The S&P 500 was just shy of surpassing a 29.6 per cent gain in 2013, which would give the U.S. benchmark its best year since 1997.
Overnight in Asia, MSCI’s broadest index of Asia-Pacific shares outside Japan jumped 0.8 per cent to 555.39, a level not seen since mid-2018. It is up 15.5 per cent so far this year.
Emerging market stocks rose 0.58 per cent.
Germany’s benchmark 10-year Bund yield held steady below recent six-month highs while U.S. Treasury yields fell as the government debt found support following a sell-off that sent yields to one-month highs.

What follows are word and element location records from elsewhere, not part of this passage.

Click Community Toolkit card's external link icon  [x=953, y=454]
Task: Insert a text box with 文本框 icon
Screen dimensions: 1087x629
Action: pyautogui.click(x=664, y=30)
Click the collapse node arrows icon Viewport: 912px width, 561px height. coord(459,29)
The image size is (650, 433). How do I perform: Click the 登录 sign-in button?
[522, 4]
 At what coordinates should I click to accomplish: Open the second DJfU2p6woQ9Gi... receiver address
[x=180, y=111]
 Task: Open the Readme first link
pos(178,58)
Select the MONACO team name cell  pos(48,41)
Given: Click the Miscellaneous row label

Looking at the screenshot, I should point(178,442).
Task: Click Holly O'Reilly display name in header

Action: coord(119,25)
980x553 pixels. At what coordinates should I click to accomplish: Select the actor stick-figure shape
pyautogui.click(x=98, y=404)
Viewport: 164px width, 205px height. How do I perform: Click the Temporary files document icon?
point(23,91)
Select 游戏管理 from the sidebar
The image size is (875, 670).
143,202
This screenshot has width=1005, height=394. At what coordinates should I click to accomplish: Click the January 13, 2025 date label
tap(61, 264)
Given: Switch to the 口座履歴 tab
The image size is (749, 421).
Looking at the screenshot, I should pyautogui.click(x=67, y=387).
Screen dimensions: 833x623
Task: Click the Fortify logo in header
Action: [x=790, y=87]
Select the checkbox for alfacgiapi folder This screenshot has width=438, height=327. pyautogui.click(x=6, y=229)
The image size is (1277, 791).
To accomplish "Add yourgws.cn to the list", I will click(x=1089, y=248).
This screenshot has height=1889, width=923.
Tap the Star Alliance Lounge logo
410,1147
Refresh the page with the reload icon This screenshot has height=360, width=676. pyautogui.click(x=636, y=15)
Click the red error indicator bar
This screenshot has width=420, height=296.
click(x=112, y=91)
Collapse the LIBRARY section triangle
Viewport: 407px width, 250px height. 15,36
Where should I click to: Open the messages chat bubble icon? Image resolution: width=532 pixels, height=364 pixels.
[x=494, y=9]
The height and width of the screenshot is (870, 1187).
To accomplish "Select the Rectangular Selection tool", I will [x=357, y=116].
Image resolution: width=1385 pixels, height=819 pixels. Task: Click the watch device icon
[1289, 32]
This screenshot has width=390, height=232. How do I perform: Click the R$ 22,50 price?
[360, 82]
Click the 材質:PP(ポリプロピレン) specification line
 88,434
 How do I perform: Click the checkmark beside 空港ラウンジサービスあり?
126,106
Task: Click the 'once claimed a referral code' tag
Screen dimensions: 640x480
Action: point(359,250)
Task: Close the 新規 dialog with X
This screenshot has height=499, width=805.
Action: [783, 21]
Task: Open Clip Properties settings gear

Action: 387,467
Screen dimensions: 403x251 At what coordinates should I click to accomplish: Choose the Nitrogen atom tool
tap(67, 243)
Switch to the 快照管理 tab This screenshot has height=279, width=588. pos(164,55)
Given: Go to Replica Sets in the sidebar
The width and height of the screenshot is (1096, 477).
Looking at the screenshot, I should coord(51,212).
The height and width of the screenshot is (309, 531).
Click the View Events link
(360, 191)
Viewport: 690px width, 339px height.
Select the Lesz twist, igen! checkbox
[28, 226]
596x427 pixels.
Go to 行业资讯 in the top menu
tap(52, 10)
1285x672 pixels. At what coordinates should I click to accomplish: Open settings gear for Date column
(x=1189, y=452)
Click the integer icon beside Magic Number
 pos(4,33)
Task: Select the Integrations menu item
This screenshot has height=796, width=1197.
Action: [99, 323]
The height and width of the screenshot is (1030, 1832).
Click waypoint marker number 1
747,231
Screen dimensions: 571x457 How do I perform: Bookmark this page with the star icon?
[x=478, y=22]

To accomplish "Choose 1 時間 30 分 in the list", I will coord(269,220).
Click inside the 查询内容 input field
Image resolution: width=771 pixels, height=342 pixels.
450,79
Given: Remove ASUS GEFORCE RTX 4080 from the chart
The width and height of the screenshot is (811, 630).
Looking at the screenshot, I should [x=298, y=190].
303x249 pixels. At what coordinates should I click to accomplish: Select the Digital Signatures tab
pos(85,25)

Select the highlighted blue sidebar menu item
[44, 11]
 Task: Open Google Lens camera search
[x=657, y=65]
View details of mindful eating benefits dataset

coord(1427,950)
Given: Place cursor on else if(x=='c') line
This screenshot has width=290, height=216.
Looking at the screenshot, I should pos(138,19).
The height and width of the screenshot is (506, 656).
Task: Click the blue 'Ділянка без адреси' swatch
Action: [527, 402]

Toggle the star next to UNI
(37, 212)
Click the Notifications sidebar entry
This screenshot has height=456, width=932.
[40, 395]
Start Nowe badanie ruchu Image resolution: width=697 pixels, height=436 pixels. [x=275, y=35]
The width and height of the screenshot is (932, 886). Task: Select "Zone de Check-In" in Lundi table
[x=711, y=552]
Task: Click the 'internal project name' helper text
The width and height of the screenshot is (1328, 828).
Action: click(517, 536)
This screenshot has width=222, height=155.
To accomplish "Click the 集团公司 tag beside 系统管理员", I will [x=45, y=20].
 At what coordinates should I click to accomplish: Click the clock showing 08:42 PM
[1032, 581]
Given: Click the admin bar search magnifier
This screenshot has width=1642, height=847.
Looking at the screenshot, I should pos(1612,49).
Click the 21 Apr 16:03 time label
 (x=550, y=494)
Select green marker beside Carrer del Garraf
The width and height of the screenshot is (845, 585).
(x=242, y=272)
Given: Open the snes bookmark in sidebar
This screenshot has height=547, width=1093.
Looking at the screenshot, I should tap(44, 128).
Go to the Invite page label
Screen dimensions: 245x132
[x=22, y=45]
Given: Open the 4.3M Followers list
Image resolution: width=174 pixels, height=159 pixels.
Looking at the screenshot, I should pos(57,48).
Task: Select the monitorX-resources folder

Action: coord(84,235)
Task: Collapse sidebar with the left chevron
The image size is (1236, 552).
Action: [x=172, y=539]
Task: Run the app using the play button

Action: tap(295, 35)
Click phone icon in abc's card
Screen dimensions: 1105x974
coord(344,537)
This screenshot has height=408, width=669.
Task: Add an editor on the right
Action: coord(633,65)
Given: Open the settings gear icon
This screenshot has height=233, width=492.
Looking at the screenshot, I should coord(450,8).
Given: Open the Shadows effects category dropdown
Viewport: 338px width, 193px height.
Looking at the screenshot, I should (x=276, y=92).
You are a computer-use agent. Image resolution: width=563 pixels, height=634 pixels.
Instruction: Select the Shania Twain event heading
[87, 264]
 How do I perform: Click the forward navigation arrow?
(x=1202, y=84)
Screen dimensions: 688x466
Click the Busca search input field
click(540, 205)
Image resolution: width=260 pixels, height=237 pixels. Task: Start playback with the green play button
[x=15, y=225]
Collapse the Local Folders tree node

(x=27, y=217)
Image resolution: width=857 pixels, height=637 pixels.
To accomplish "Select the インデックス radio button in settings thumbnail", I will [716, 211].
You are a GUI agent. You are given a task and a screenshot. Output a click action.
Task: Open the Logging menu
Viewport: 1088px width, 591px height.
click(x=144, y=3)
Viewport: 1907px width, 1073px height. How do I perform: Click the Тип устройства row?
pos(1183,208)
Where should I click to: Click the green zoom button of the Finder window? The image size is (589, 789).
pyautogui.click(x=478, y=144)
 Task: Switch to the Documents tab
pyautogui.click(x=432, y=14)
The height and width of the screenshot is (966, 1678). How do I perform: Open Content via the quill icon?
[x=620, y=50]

Yields have risen amid increased risk appetite driven by optimism that a Phase 1 U.S.-Sino trade pact will spur global growth and as major central banks around the world inject liquidity into the market.
The euro rose to a 10-day high. The dollar index fell 0.62 per cent, with the euro up 0.78 per cent to $1.1183. The Japanese yen strengthened 0.20 per cent versus the greenback at 109.43 per dollar.
U.S. gold futures climbed to a seven-week high of $1,518.70 an ounce. Spot gold added 0.1 per cent.
Oil prices rose to the fourth consecutive weekly gain on Friday, steadying at three-month highs after new data showed U.S. crude inventories fell far more than expected, while upbeat economic data and optimism over a U.S.-China trade deal fueled a year-end stock market rally.
Brent crude rose 24 cents to settle at $68.16 a barrel, the highest since mid-September. The international benchmark has climbed nearly 27 per cent since the end of 2018.
West Texas Intermediate rose 4 cents to settle at $61.72 a barrel, another three-month high. The U.S. benchmark has risen 36 per cent so far this year.
U.S. crude stocks fell by 5.5 million barrels in the week to Dec. 20 to 441.4 million barrels, according to the Energy Information Administration, far exceeding analysts’ expectations of a 1.7 million-barrel drop.
“Inventories are bullish almost across the board,” said Josh Graves, senior market strategist at RJO Futures in Chicago.
A year-end stock market rally also helped lift oil prices as consumer sentiment continued to improve, he said.
“It’s a Santa Claus rally. People tend to buy more things that will indirectly drive the price of oil up,” Graves said.